Route information
- Maintained by ODOT
- Length: 14.89 mi (23.96 km)
- Existed: 1938–present

Major junctions
- West end: US 62 / SR 3 / CR 20 in Harrisburg
- US 23 near Lockbourne
- East end: CR 385 (Rickenbacker Parkway) near Lockbourne

Location
- Country: United States
- State: Ohio
- Counties: Pickaway

Highway system
- Ohio State Highway System; Interstate; US; State; Scenic;
| ← SR 761 |  | → SR 763 |

= Ohio State Route 762 =

State highway in Pickaway County, Ohio, US

State Route 762 (SR 762) is an east-west state highway in central Ohio, a U.S. state. The highway has its western terminus at a signalized intersection with the concurrency of U.S. Route 62 and SR 3 just 0.25 mi south of the village limits of Harrisburg. SR 762's eastern terminus is at an intersection of Pickaway County Route 385 (Rickenbacker Parkway) near the Rickenbacker International Airport.

==Route description==
SR 762 is located in the northern portion of Pickaway County passing through the towns of Orient and Commercial Point. Throughout the highway's length, it passes just to the south of the Franklin County line. SR 762 begins at a signalized intersection with US 62 / SR 3 to the south of Harrisburg in Darby Township; to the north, the road continues as Pickaway County Route 20. SR 762 heads south for about 0.3 mi before it makes a left turn to cross the Big Darby Creek where it enters Scioto Township. After passing an entrance road to the Pickaway Correctional Institution, the route crosses under an Indiana and Ohio Railway overpass and enters the town of Orient skirting the town's southern border throughout its entire length in Orient. After passing another sector of the prison, SR 762 heads east through mostly farmland. Upon entering the town of Commercial Point, SR 762 heads due south through it on Main Street.

At a skewed intersection with Scioto Street, SR 762 makes a left turn onto it and exits the town. After passing through more farmland, the road comes to a signalized intersection with SR 104. SR 762 continues east over the Scioto River and enters Harrison Township. After passing through a forest-entwined section of farmland, the road comes to an intersection with US 23. SR 762 continues east on a slightly realigned former township road to the south of the community of Duvall passing over CSX and Norfolk Southern rail lines on a new overpass. Just after the overpass, SR 762 makes a left turn at Duvall Road and Ashville Pike. The state route heads due north past the Rickenbacker Intermodal Facility before ending at Rickenbacker Parkway (CR 385) at the southern edge of the Rickenbacker International Airport.

• [WHAT YOU SHOULD DO] In the text on Ohio State Route 762, which river does the highway cross after its signalized intersection with SR 104?

• [INFORMATION SUPPLIED]
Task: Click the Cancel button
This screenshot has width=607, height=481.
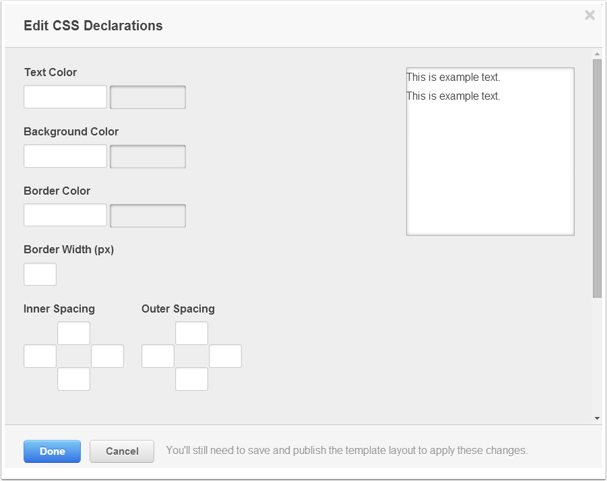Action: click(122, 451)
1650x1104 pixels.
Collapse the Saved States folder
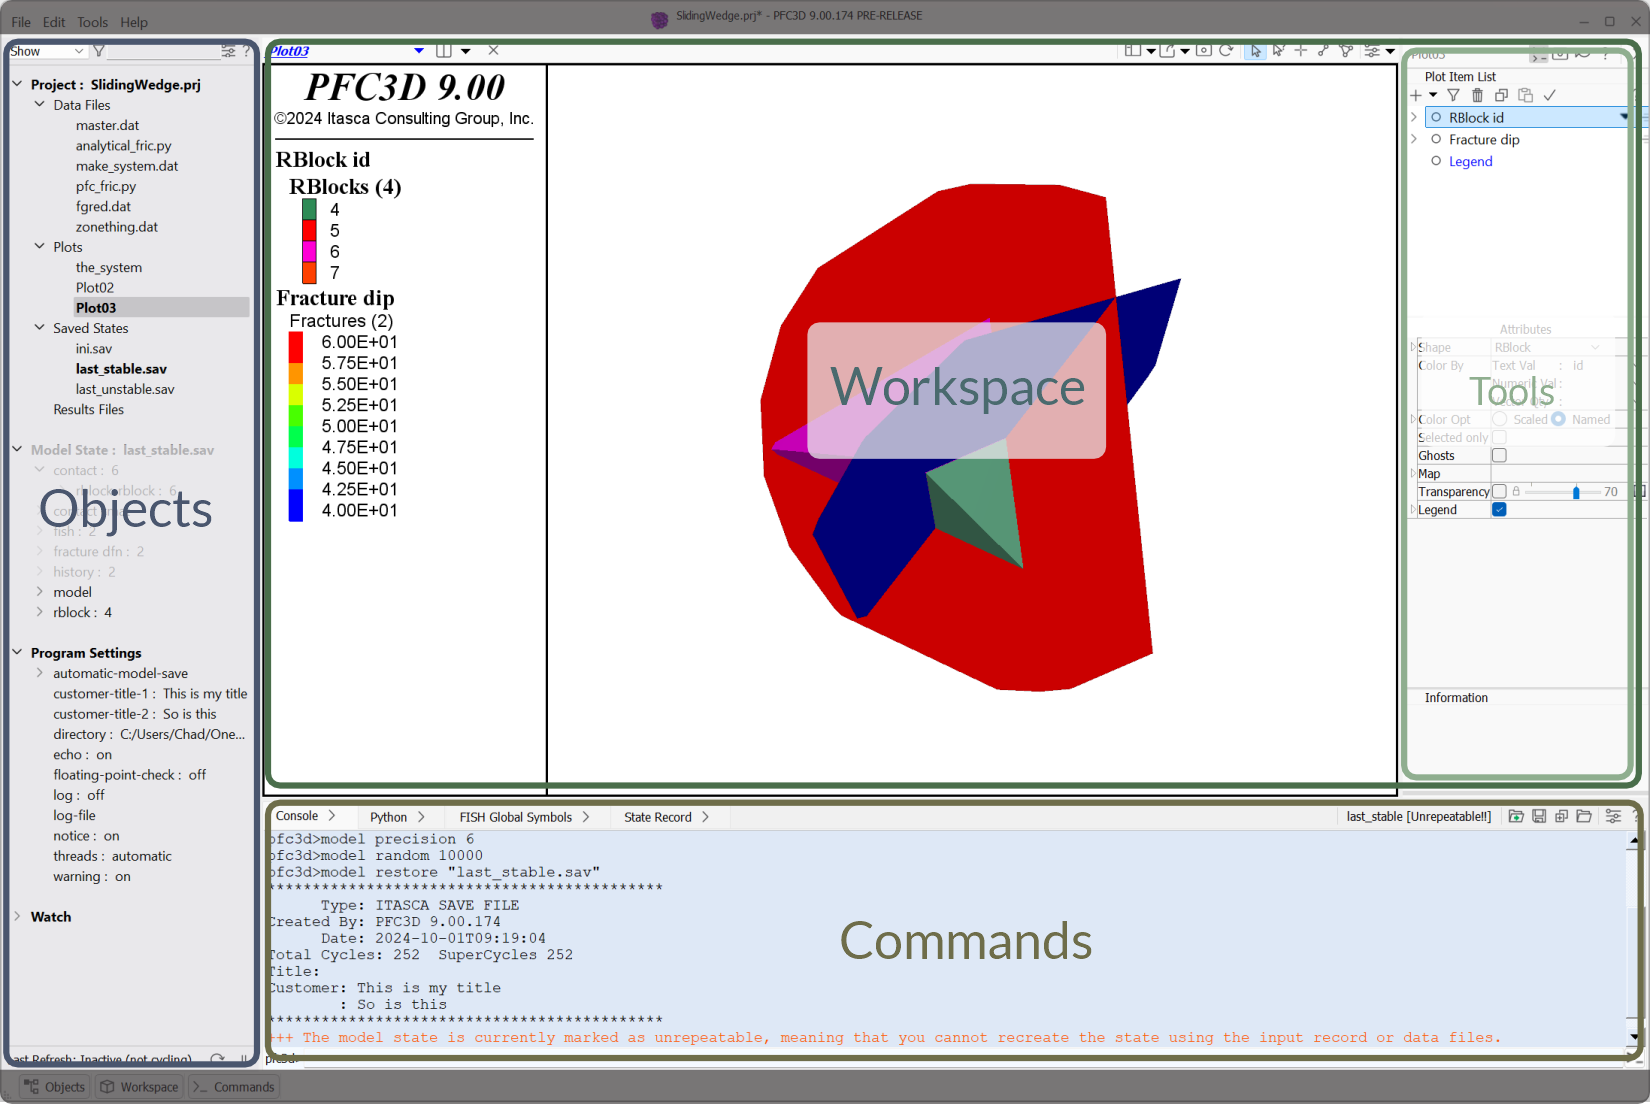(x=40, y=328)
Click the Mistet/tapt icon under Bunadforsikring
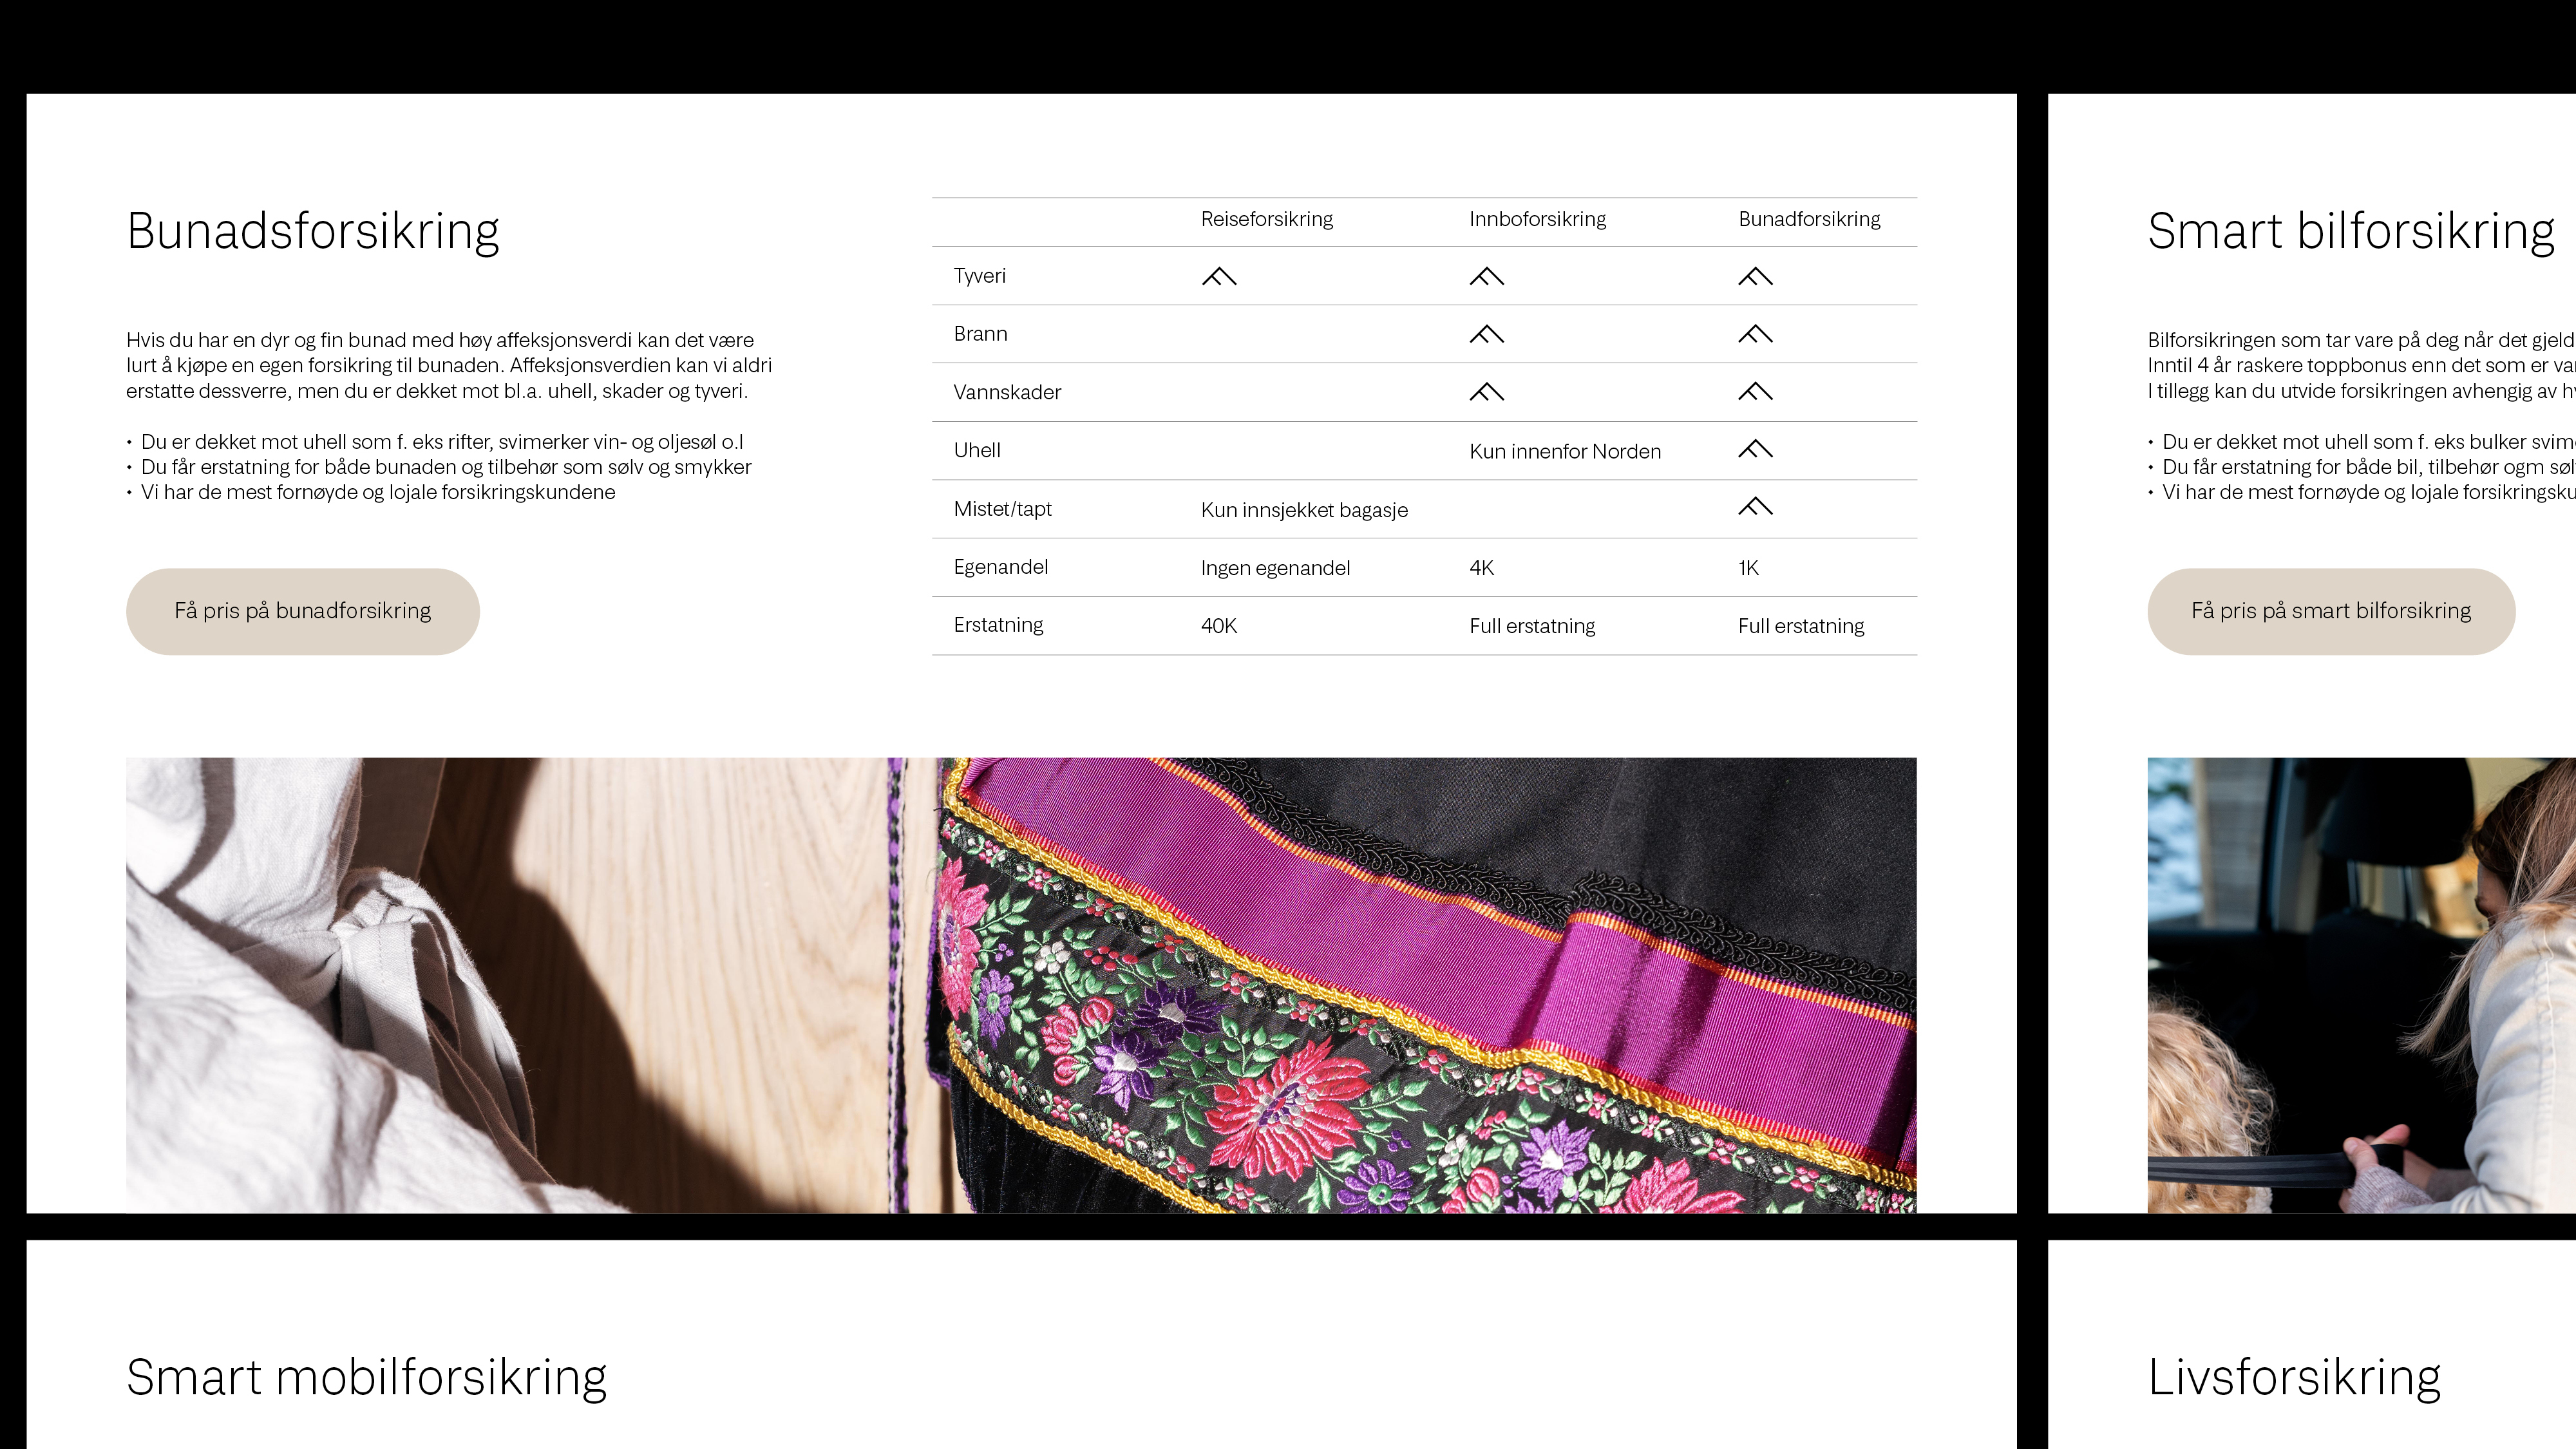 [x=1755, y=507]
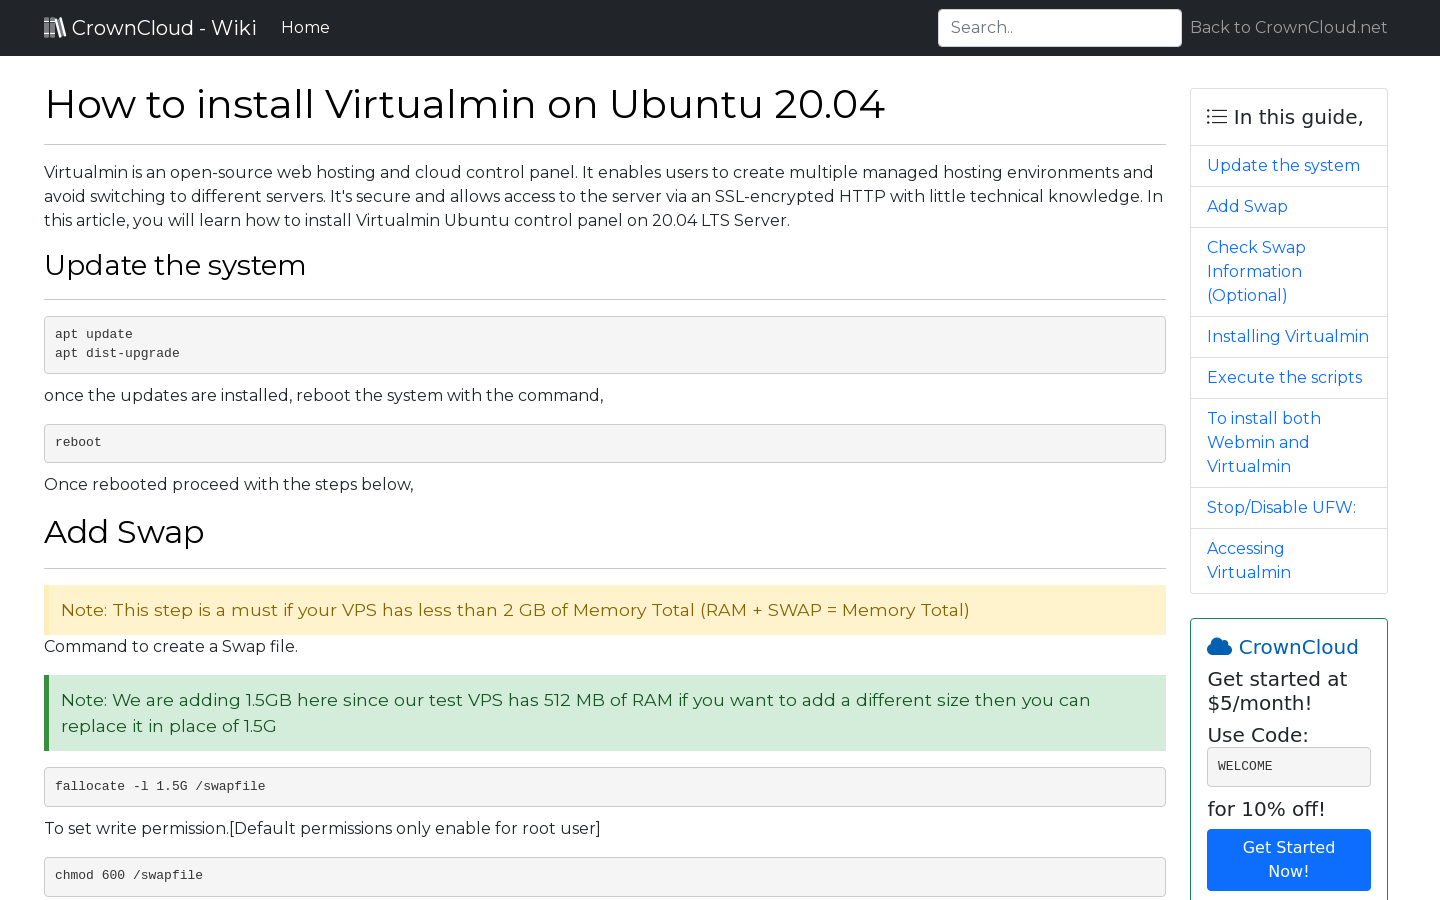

• [PROBLEM SOLUTION] The Scioto River.